With upwards of 300,000 emails a day going through the system it's
good stay up most of the time.

I've had about 6 hours of downtime - MAX - maybe 4 - since we
moved into the current facility in February of 2000 - one of the
first clients in the Level 3 facility locally.

There was about 1/2 hour of intermittent connections - dropped lots
of packets - when L3 had a bad card in a Cisco 12000. We were the
only one who called - at 5AM - but there were only 6 clients on
the problem card.

There was 45 minutes outage because of an administration error by
the managment.

Then there was a Cisco 7200 - that perhaps got hacked. It stopped
about 2AM. I drove to the facility and restarted it and found no
other problems. About 3AM I get another call - it was down again -
and the client had about 1200 domains spread over 2 systems.

I called my partner who headed there. And when he got there I then
went into my backup machine and reconfigure it as a router. My
partner would restart the Cicso when it failed. Then I got the
FreeBSD In place. We have a Foundry Engines switch/router in
place now.

As to downtime on servers - I'll build up a new one, and then
switch almost on the fly - and the new server is up and accessible
almost immediately - with only about 2 minutes lost accessibility
during the changeover.

The only time I was really worried about unknown holes was when we
were running SGI's with IRIX 5.x - before the move to FreeBSD in
1996.

> Bill> It's all in your approach, but I disagree with 'reboot
> Bill> often'. When the machines are a minimum of 1/2 hour drive
> Bill> time at 2AM and much longer during daylight hours you reboot
> Bill> when you know you have to, but not un-necessarily.

>I have the luxury of local test hardware, where I can try out the
>remote patch process without worrying about locking myself out of
>systems that are physically distant. I'm pretty anal about testing
>patches prior to installing them, as (especially in the Windows and
>Solaris worlds) I've had patches cause more problems than they solved.
>I would be much, much more careful if I had to do everything remotely.

I always run the RELEASE versions on the servers, but always have
the latest STABLE in the 4x locally.

And as to 'patches cause more problems than they solved' that is SO
TRUE in the MS world. I stay away from MS servers. And though
I've not done much with Solaris I've gotten them working when the
people who installed it [who really shouldn't have done it in the
first place] were trying a Linux approach and totally munged it up.

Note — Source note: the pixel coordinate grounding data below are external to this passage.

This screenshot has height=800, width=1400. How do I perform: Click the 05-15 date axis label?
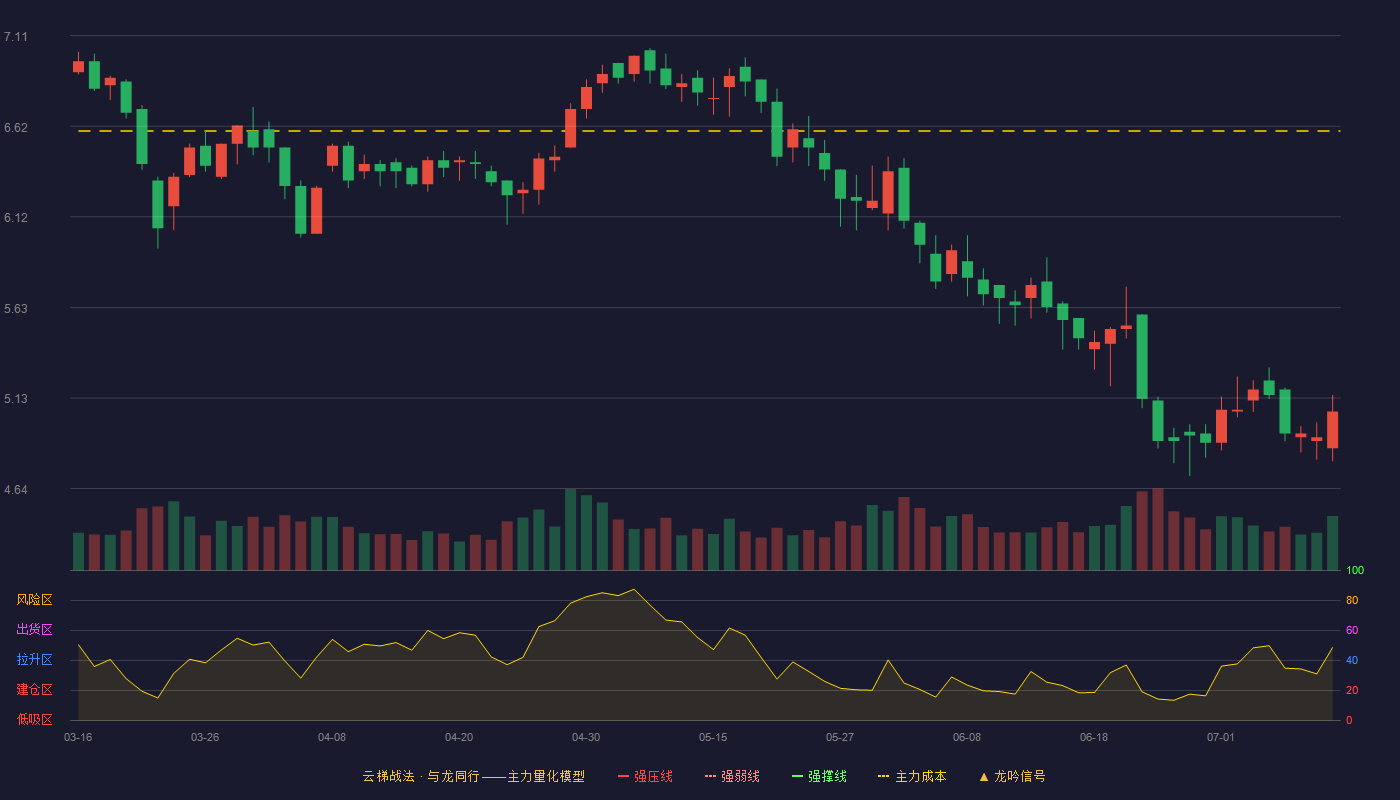point(713,737)
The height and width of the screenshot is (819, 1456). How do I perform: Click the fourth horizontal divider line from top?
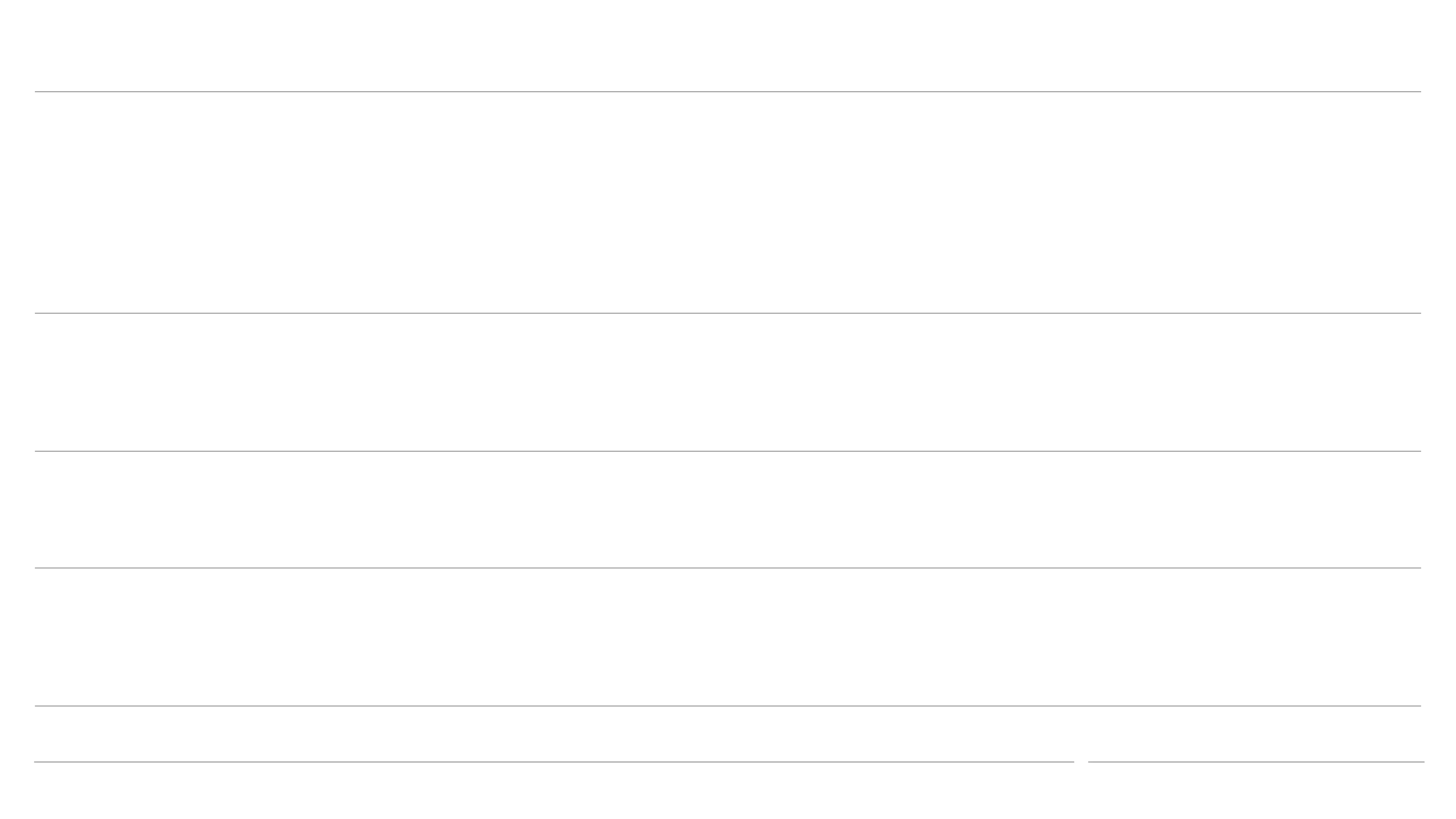[728, 568]
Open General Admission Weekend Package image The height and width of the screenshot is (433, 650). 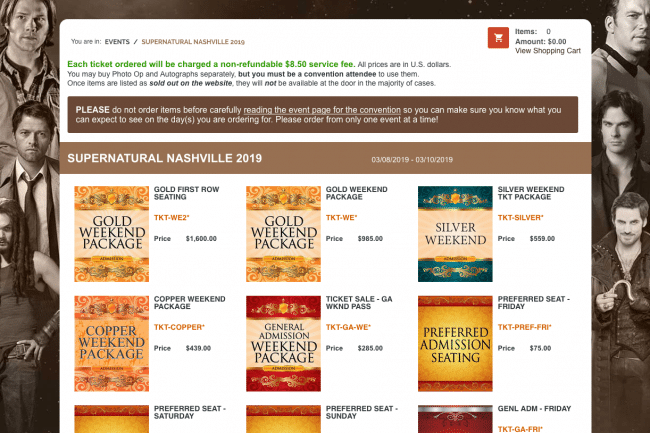283,342
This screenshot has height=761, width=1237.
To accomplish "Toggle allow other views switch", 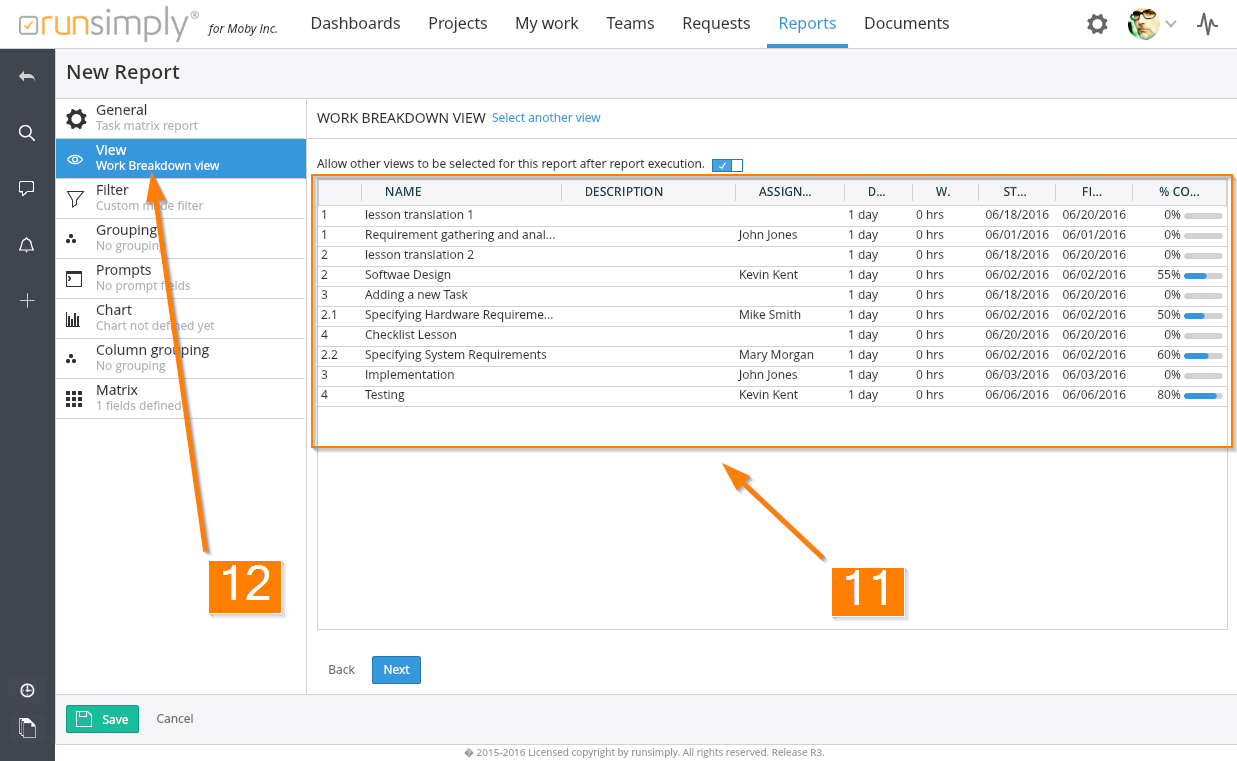I will click(x=727, y=165).
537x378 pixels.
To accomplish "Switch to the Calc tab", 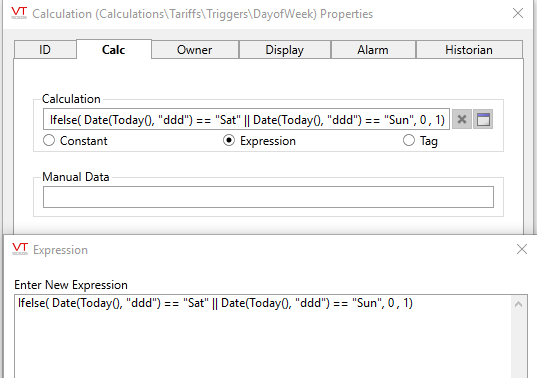I will [114, 49].
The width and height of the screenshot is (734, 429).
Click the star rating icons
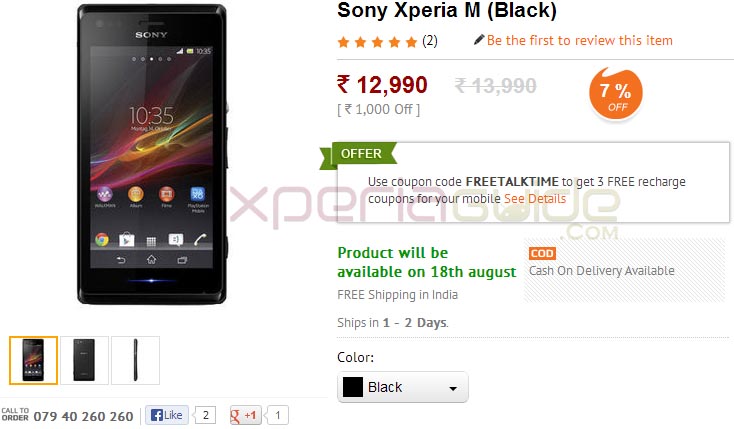pos(377,42)
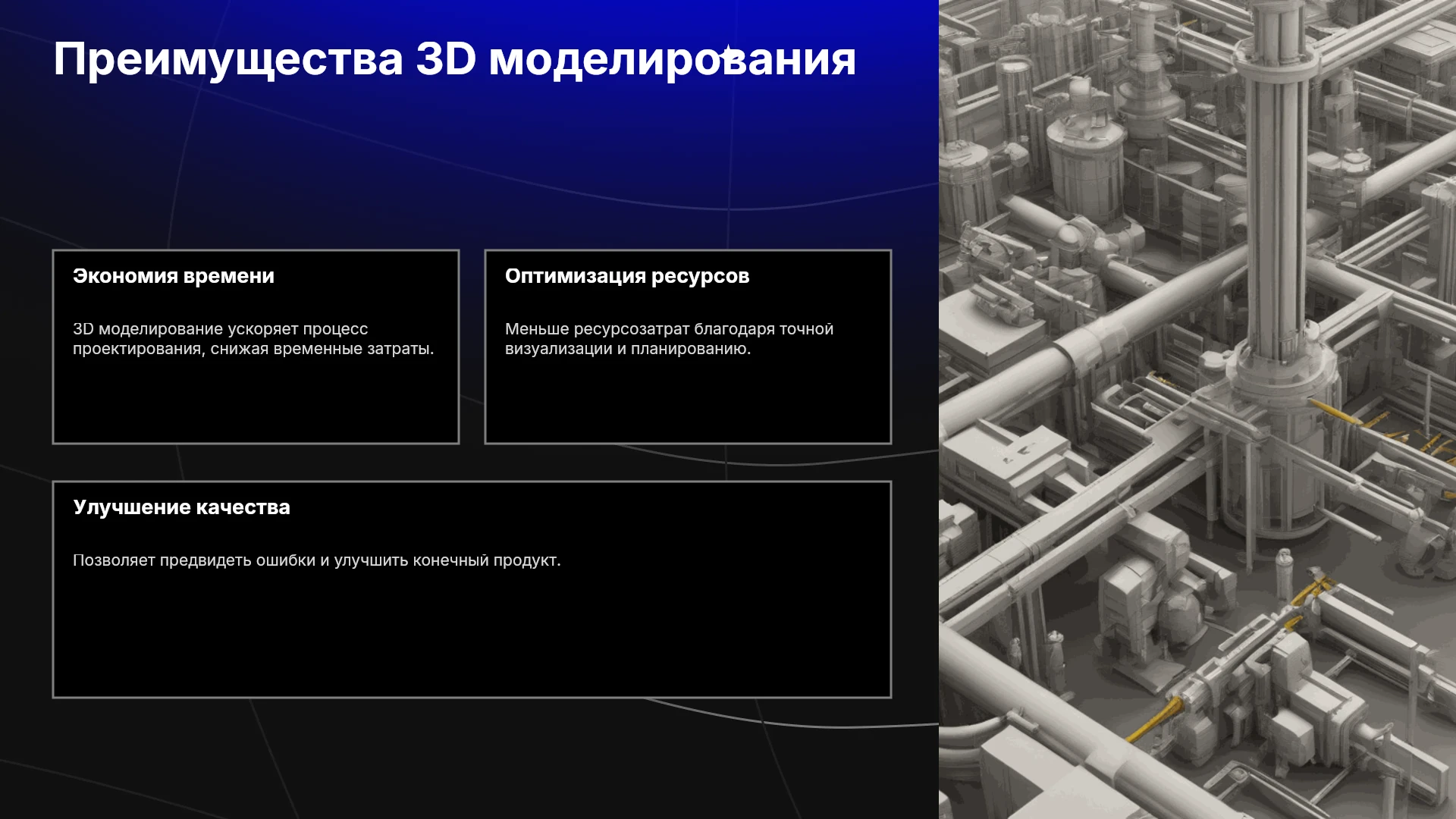This screenshot has width=1456, height=819.
Task: Click the line "визуализации и планированию."
Action: 628,349
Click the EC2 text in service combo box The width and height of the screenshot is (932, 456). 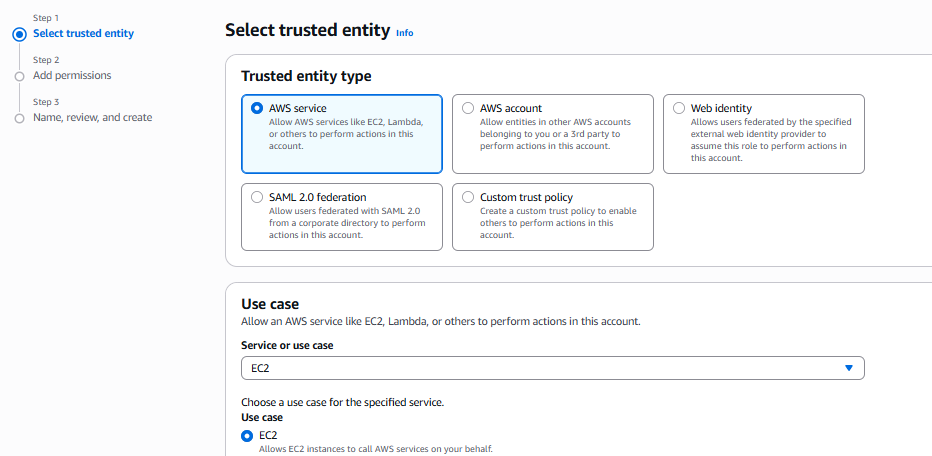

And patches last week totally made my local XP machine unworkable.
So it was a weekend of reinstall. Thank goodness for Knoppix [I
like it for emergency use] as it was able to mount the NTFS
partition and I fired up FTP and moved everything I didn't have
backed up to CD/DVD to the FreeBSD machine. Too bad MS doesn't
have a 'single-user' mode concept so you can go in fix/repair
things that are repairable. One directory was not readable, and I
wondered what would happen if MS had an 'fsck' type utility -
whether it would be recoverable. The more I work with MS the more
I dislike it. DOS 2.0 drove me to Unix in 1983 and I've never
looked back [ you never know what's behind you :-) ].

On the Solaris machine just reading the error messages and going
through one step at a time I got it running. I guess I need to get
a new release of Solaris to take a peek at it.

These are the same people who had a tunnel to adminstering their
machines in our racks. We installed the SW/HW on both sides.
Things looked OK - but the far city said things weren't working.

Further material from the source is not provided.